Stored records
####################

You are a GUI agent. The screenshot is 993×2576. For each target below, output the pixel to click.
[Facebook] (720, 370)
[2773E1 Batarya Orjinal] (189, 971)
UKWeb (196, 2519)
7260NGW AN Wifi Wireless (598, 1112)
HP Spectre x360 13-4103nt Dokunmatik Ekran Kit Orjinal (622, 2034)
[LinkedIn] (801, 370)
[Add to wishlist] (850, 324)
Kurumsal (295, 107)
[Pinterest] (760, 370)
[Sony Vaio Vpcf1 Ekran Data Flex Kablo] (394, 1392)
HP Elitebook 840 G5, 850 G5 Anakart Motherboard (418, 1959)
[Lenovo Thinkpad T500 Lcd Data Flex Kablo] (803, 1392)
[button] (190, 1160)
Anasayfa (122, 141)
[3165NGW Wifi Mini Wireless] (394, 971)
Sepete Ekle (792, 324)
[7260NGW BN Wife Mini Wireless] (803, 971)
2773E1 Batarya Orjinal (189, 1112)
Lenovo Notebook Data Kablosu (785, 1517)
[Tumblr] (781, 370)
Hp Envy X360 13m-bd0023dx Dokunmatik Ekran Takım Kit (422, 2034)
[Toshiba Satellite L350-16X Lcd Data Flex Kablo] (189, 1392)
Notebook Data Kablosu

####################

• _Task directions_: What lines in the entries contain "Orjinal"? Report each one by copying it.

• _Finished exercise_:
[2773E1 Batarya Orjinal] (189, 971)
HP Spectre x360 13-4103nt Dokunmatik Ekran Kit Orjinal (622, 2034)
2773E1 Batarya Orjinal (189, 1112)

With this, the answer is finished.